In “A Bee Story,” published in SmokeLong Quarterly, Nicole VanderLinden mines the deepest parts of our human nature and does so deftly by presenting us a mundane, though interesting, event through which to tell a more compelling story about the narrator’s life. The event used for the surface-level story is beekeeping, and we start off with a discussion of the hive and the cyclical nature of things: “This queen bee is old news… Enter the new queen, the queen ascendant…”
And while beekeeping is fascinating in its own right (mundanely fascinating), it’s ultimately a device used to explore the nature of our relationships—both to others and ourselves. It’s a meditation on the choices we make and the people with whom we share our lives. “The beekeeper and I ended up married for a while.” There was also a physical therapist and later on a dispatcher. All of these partners exhibited damaging behavior, and I think this is the core of the story: an exploration of the dual nature of our lives and ourselves. The yin yang. “Half the sky was sunny and half was threatening rain.” Isn’t that the case with all of us? Every day, each decision? Constantly battling against the devil on our shoulder, while keeping an ear open to the angel on the other? If such an angel exists. “…I laughed so hard I thought he might hit me, which was the opposite of his vibe, the whole bearded beekeeper thing.” Appearances so often disarming though so often inaccurate.

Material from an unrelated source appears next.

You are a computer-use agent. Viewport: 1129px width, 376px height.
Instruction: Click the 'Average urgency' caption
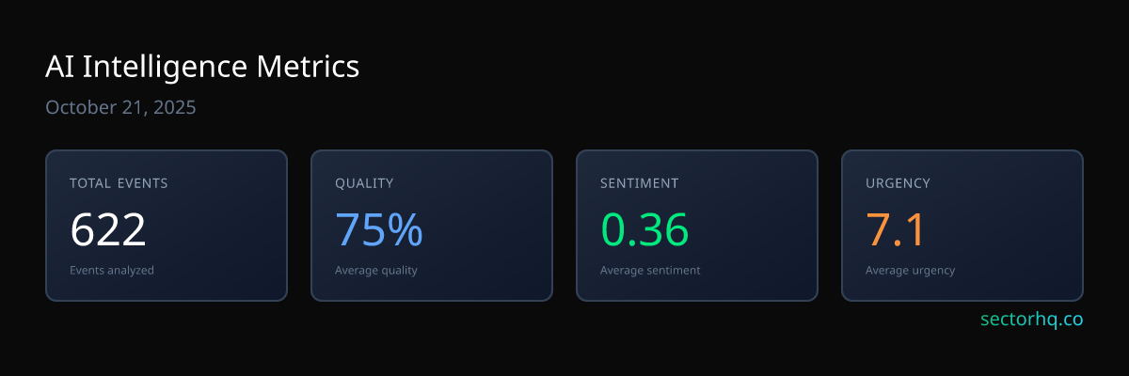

The examination of these previous relationships and decisions are made more poignant by the sobering insights offered by a narrator who has learned a thing or two about herself: “It isn’t easy, being social—more than bees know that. Harder still to have ambition that’s not weighted by who you’ve been, that doesn’t keep you close to ground.”
And how to move forward with such baggage weighing us down?
The narrator offers an answer: we “fly off toward [our] own irrelevance.”
At least we’ve found someone who’s honest about what we’re doing here.